С новыми акцентами в религиозных убеждениях Ламартина связана и эволюция его взглядов на историю, социальный прогресс и современную политику: его монархические убеждения корректируются теперь либеральной идеей конституционного монархизма. «В 1830 году я принадлежал к школе Лэне и Руайе-Колара»[366]
, — вспоминает он позднее. Сочувствие либерализму и события Июльской революции все больше побуждают Ламартина к политической активности: «Нейтральная позиция в 1830 г., на мой взгляд, — преступление против самого себя, непоправимая моральная травма», — утверждает он в одном из писем в 1831 году[367] и чуть позже еще раз возвращается к этой мысли: «События никогда не бывают нейтральными, значит, и мы сами не имеем права придерживаться нейтралитета». Эти слова, говорит он, могли бы послужить эпиграфом к его статье «О разумной политике», написанной для «Revue Européenne», а затем вышедшей отдельной брошюрой в 1831 году.Июльскую революцию Ламартин воспринимает как акт, открывающий новую страницу общественной истории, устремленной к реализации христианских принципов свободы и равенства. С интересом и надеждой он встречает назначение премьер-министром Казимира Перье, ожидая увидеть в нем мудрого политического деятеля, а монархию Луи-Филиппа оправдывает как диктатуру, необходимую, чтобы противостоять анархическому возмущению и беспорядкам.
Таким образом, проблема отношения к Июльскому режиму решается Ламартином без колебаний. Вопрос для него заключался в том, как сделать новую монархию воплощением идей, которые представлялись ему наиболее справедливыми и истинными. Основой власти он признает разум, понимаемый как божественная воля (raison divin) и одновременно как общественное мнение (consentement commun). Божественная воля — это и есть высший закон, и от того, насколько человеческому разуму доступна закономерность событий, зависит правильная — «разумная» — или ошибочная политика. В статье «О разумной политике» он поддерживает требование всех демократических свобод, которые отстаивали современные либералы, причем гарантию личной свободы видит в свободе коллективной: «Когда свобода принадлежит не всем, она — всего лишь притеснение»[368]

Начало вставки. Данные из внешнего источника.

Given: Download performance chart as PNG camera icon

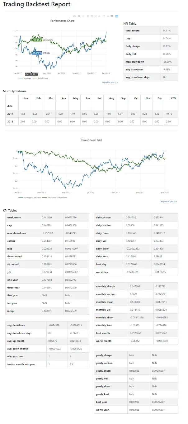Looking at the screenshot, I should [74, 16].
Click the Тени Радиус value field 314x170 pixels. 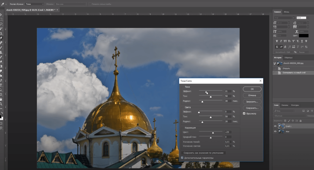228,101
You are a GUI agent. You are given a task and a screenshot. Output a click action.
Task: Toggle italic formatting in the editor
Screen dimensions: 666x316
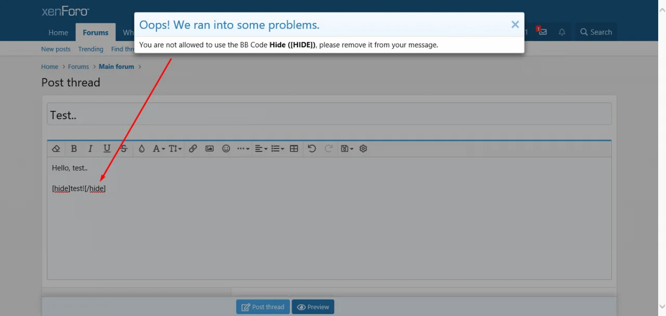coord(90,148)
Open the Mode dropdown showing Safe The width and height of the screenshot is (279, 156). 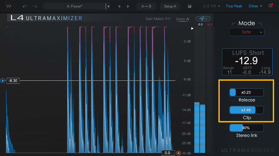pos(247,32)
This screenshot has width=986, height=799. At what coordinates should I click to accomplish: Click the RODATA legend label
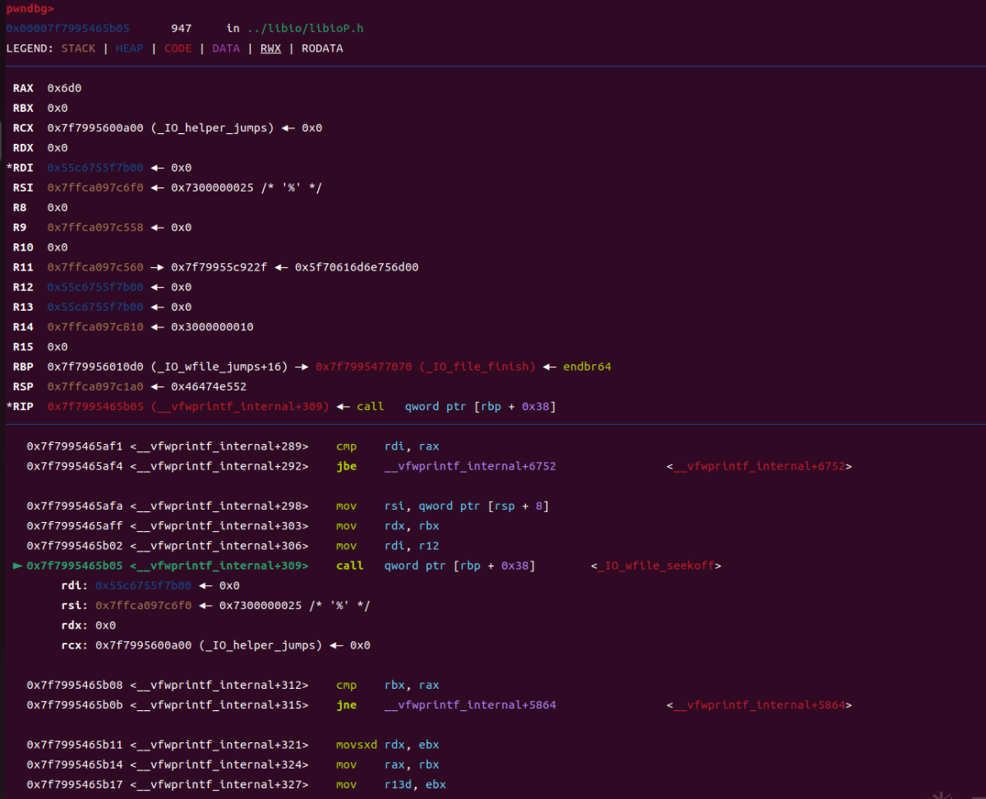click(x=322, y=48)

. Понятие индивидуальной свободы в сознании Ламартина после 1830 года приобретает «позитивный» характер, что непосредственно связано с признанием относительности всех традиций, мнений, институтов. Такая свобода предполагает уважение к свободе и интересам другой личности, терпимость к чужому мнению.Неприятие крайнего индивидуализма прямо вытекает из усвоенного Ламартином принципа единства мира. Человеческая личность, будучи частицей единого целого и осознавая свою неразрывную связь с ним, обретает вместе с тем чувство своей индивидуальной ответственности за то, что происходит вокруг. Эгоистический же индивидуализм служит, по мнению Ламартина, источником трагического мировосприятия, потому что он делает человека слабым, лишая его возможности руководить собой, владеть своими страстями и желаниями: «Тот, кто никогда не может совладать с собой, слаб, даже если он торжествует над миром»[369]
. Достоинство и свободу человеческой личности Ламартин видит не в противопоставлении своего «я» всему миру, а в обуздании разумом своеволия, страстей и предрассудков, которые мешают взаимопониманию и объединению индивидуальностей. Свободный человек не отвергает любое мнение, кроме своего, и не отстаивает фанатически всегда ограниченную «истину» своей партии, он способен оценить и, может быть, частично разделить точку зрения, отличную от его собственной, соединив в своей индивидуальной системе взглядов то истинное и рациональное, что обнаруживается во всех современных философских, моральных, религиозных и политических идеях.(Мне чужд твой Бог, и я горжусь этим. Я поклоняюсь более великому Богу, который не проклинает тебя), — пишет Ламартин в «Ответе „Немезиде“», полемизируя с О.-М. Бартелеми. В обращении к избирателям Тулона он говорит о своем идеале «универсальной» свободы, подразумевающей уважение противоположных интересов, мнений и прав. Такая свобода отвечает духу нового, современного либерализма, который Ламартин противопоставляет прежнему (то есть якобинизму) как выражению «духа разрушения» (esprit destructeur).